Edit_1: more questions

Thanks a lot for your detailed explanations and gist code @mrry @YaroslavBulatov ! After looking your responses, I have the following two questions:

There is the following statement in Replicated training:

Between-graph replication. In this approach, there is a separate client for each /job:worker task, typically in the same process as the worker task. Each client builds a similar graph containing the parameters (pinned to /job:ps as before using tf.train.replica_device_setter() to map them deterministically to the same tasks); and a single copy of the compute-intensive part of the model, pinned to the local task in /job:worker.

I have two sub-questions related to above words in bold.

(A) Why do we say each client builds similar graph, but not same graph? I wonder the graph built in each client in the example of Replicated training should be the same because below graph construction codes are shared within all workers.:

# Build model...

loss = ...

global_step = tf.Variable(0)

(B) Shouldn't it be multiple copies of compute-intensive part of the model, since we have multiple workers?
Does the example in Replicated training support training on multiple machines, each of which has multiple GPUs? If not, can we use simultaneously both the In-graph replication to support training on multiple GPUs on each machine and Between-graph replication for cross-machine training? I ask this question because @mrry indicated that the In-graph replication is essentially same to the way used in CIFAR-10 example model for multiple GPUs.

here's [example](https://gist.github.com/yaroslavvb/ef407a599f0f549f62d91c3a00dcfb6c) of `in-graph replication` -- basically you have single graph and use `with tf.device("/../worker/task:1/..)` to assign ops to workers — Yaroslav Bulatov, Jan 11 '17 at 21:02
multiple `tf.Graph` objects are there because you have multiple processes, and a new `tf.Graph` object is created the first time you use default graph in each process — Yaroslav Bulatov, Jan 11 '17 at 21:03
mirry， can you help to answer this question？ https://stackoverflow.com/questions/44826477/does-tf-train-syncreplicasoptimizer-do-complete-parameter-update-from-aggregated — Yanfei Wang, Jun 29 '17 at 13:30

mrry · Accepted Answer · 2017-01-11T23:18:22.563

First of all, for some historical context, "in-graph replication" is the first approach that we tried in TensorFlow, and it did not achieve the performance that many users required, so the more complicated "between-graph" approach is the current recommended way to perform distributed training.

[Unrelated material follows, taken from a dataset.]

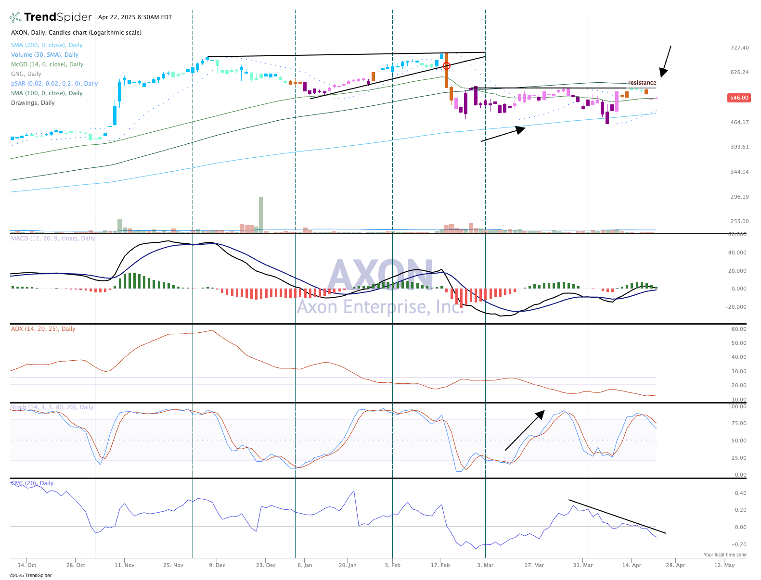Open the MACD (12, 26, 9, close) panel label
The height and width of the screenshot is (580, 761).
[53, 239]
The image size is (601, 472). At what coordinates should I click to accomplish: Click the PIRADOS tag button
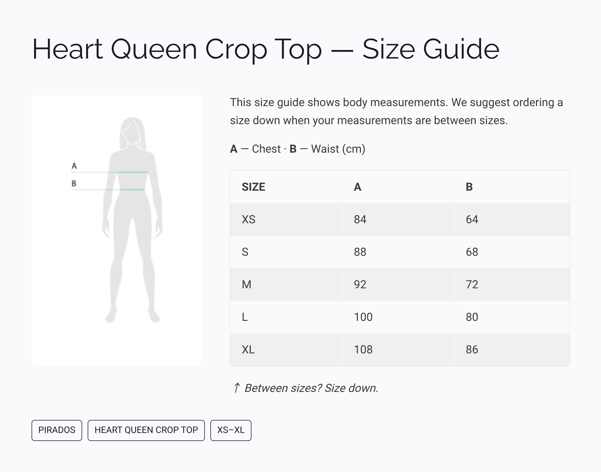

Higher-level libraries such as tf.learn use the "between-graph" approach for distributed training.

To answer your specific questions:

Does this mean there are multiple tf.Graphs in the between-graph replication approach? If yes, where are the corresponding codes in the provided examples?

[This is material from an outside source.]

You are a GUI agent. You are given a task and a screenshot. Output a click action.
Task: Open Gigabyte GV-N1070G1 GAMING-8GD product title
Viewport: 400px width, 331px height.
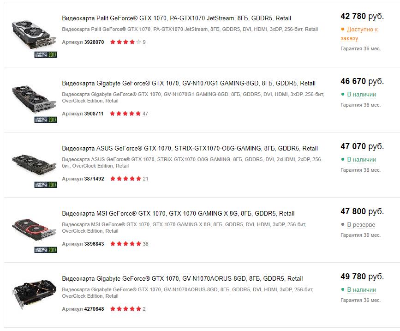click(x=189, y=84)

Yes. The typical between-graph replication setup will use a separate TensorFlow process for each worker replica, and each of this will build a separate tf.Graph for the model. Usually each process uses the global default graph (accessible through tf.get_default_graph()) and it is not created explicitly.

(In principle, you could use a single TensorFlow process with the same tf.Graph and multiple tf.Session objects that share the same underlying graph, as long as you configured the tf.ConfigProto.device_filters option for each session differently, but this is an uncommon setup.)
While there is already a between-graph replication example in above link, could anyone provide an in-graph replication implementation (pseudocode is fine) and highlight its main differences from between-graph replication?

For historical reasons, there are not many examples of in-graph replication (Yaroslav's gist is one exception). A program using in-graph replication will typically include a loop that creates the same graph structure for each worker (e.g. the loop on line 74 of the gist), and use variable sharing between the workers.

The one place where in-graph replication persists is for using multiple devices in a single process (e.g. multiple GPUs). The CIFAR-10 example model for multiple GPUs is an example of this pattern (see the loop over GPU devices here).

(In my opinion, the inconsistency between how multiple workers and multiple devices in a single worker are treated is unfortunate. In-graph replication is simpler to understand than between-graph replication, because it doesn't rely on implicit sharing between the replicas. Higher-level libraries, such as tf.learn and TF-Slim, hide some of these issues, and offer hope that we can offer a better replication scheme in the future.)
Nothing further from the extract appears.